ありがたく、本当にありがたく、私たちがこの仕事に誇りと生きがいを感じることができるのは、こうしたお客様方々のおかげだと、改めて思いました。
家も庭も、そこに住まれる方の生涯の心模様まで左右するという、人生の中のとても大きな役割を担っています。
それだけに、依頼いただいて庭を造らせていただくとき、私たちはいつも決して妥協せず、その顧客にとって最善を尽くすことに努めます。
私たちのこうした姿勢の根底にはいつも、依頼いただいた顧客に対する感謝の気持ちと、人として私たちにお気遣いをして下さることに対する尊敬の思いがあります。
そして、私たちのその思いや姿勢をこうして理解して下さるお客様に恵まれて、本当に本当に幸せに感じます。
「家の中にいても、外で風が動く様子、見えなくても西日が沈んてゆく様子が木を通して分かり、やっと家も人もいきいきと呼吸できるなあ、といった感じでした。植栽の力はすごいですね。

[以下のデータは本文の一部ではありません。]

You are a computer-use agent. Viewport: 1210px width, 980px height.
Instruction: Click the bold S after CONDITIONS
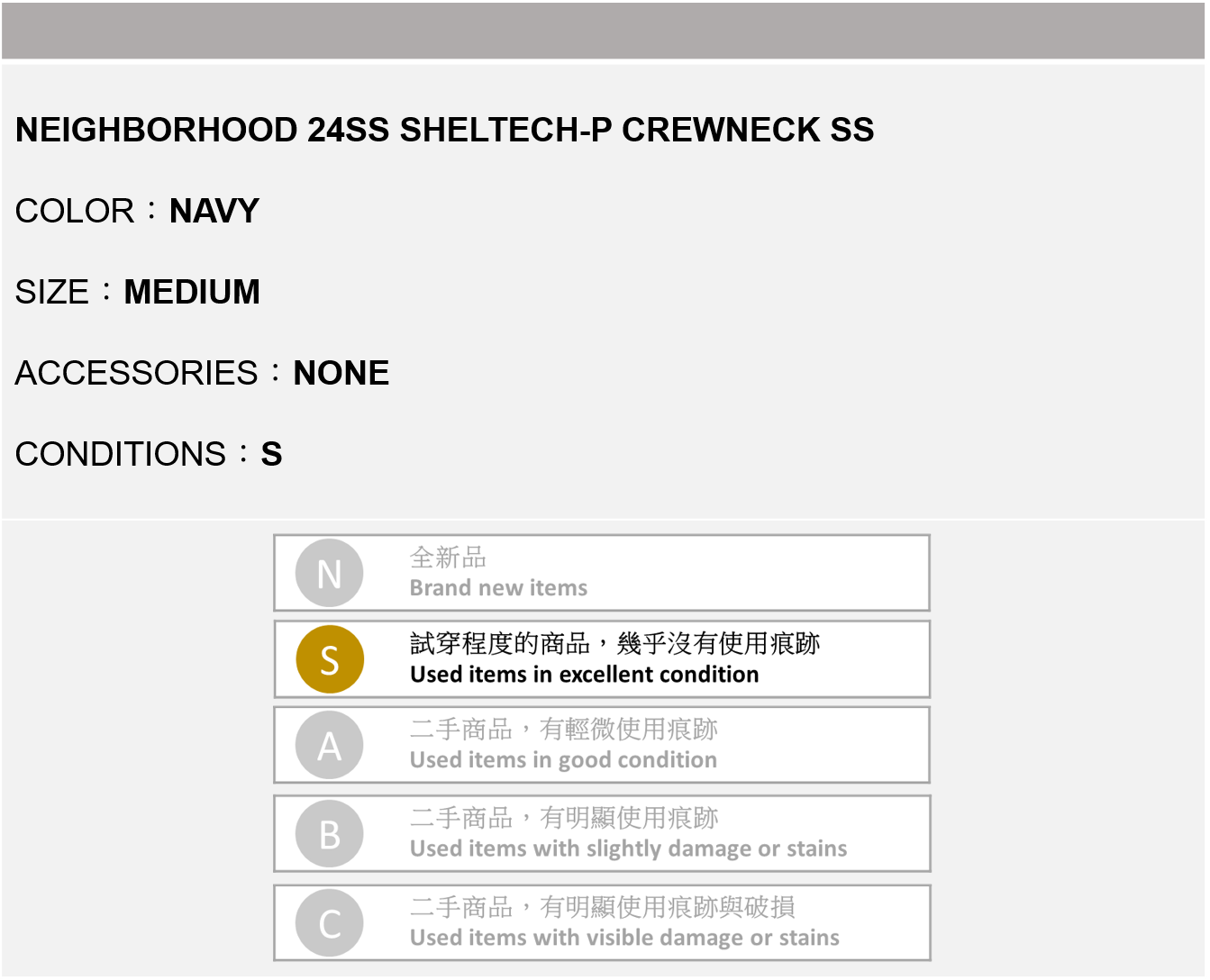(x=271, y=454)
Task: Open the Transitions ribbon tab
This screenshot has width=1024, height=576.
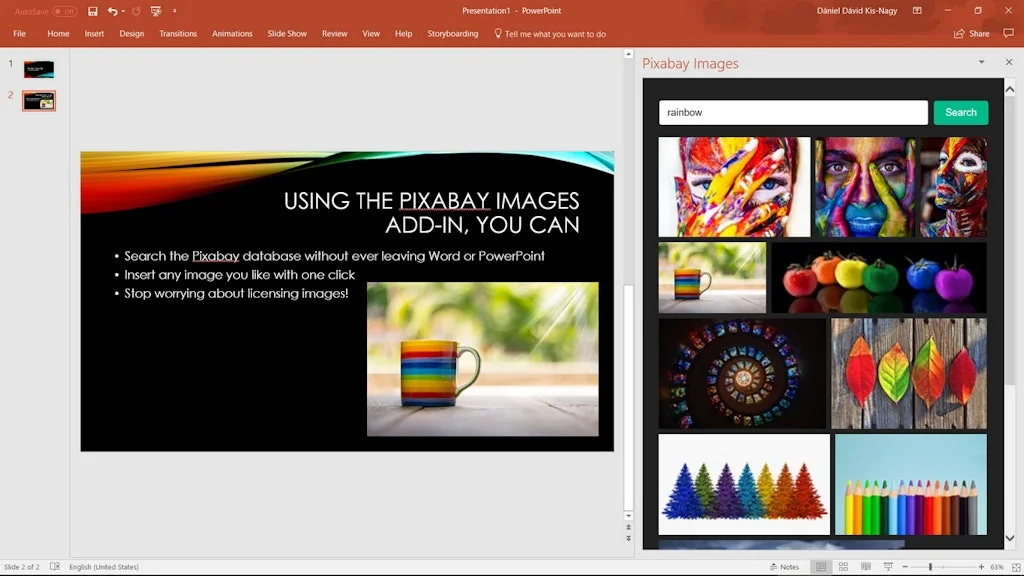Action: (178, 33)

こんな素敵な環境の中にいられるのも、高田さんはじめ、熱心な職人さん方のおかげです。皆さんの仕事をしている姿を見て、『今の時代にこんなに無心に仕事をされる人がいるんだなあ』と、日々心が洗われるよでした。少なからず、私も仕事をする時、皆さんを見習いたいものだと、それまでよりもっと無心に取り組んでいるつもりです。
これから長い時間をかけて、庭も家族も家も育っていけることに感謝します。」
Sさんは手紙の一節でそんなことを書いてくださいました。こうしたSさんの御心遣いに対して、「頭が下がる」ということはこういうことだと、改めて感じるのです。

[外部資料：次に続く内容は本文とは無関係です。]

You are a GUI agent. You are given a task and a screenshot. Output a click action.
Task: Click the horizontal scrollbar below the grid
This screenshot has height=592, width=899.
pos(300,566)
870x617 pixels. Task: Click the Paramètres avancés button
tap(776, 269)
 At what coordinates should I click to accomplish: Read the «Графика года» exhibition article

頭を下げるのではなく、人は人の人格や御心遣いに感動して感謝して、そして自然と心は厳粛に、頭が下がるもののようです。
庭を造らせていただき、その庭が良かったかどうかはその後のお施主様ご家族の暮らしや心模様が決めることだと思います。
作品としてどんなに評価される庭を造っても、それはそれであって、私たちの目指す庭は、今はそんなところにはありません。

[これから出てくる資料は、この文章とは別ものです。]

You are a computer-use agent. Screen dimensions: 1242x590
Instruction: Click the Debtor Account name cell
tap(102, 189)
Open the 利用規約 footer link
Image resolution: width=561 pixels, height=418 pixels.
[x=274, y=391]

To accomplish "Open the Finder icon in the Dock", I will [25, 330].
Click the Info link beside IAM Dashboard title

自分たちの庭つくりの方向は、お客様方々の御心が育ててくれます。本当にありがたく、仕事が本当の意味で報われる瞬間です。
Sさんが送ってくれた、庭の写真です。植栽したばかりの庭が、猛烈な暑さを乗り越えて青々と成長を遂げている庭、その背景にはsさんご夫妻の毎日の水やりなど、大変な努力が想像できます。
造らせていただいた庭をこうして大切に育てていただく幸せ、いくら感謝してもしきれません。
お客様とはいつも一期一会の出会いです。そこには「業者とお客」、という関係を超えた、人と人とのご縁があり、誠意を尽くして庭つくりに向き合う中で、お互いの人生が豊かになっていきます。
この幸せ、この喜びを、私は若い弟子たちにも伝えていくようにしています。
心で造るのが庭であり、そして、庭を通して人を尊敬し、そして人の幸せを願うということ、つくづく造園の仕事にかかわることに幸せを実感いたしました。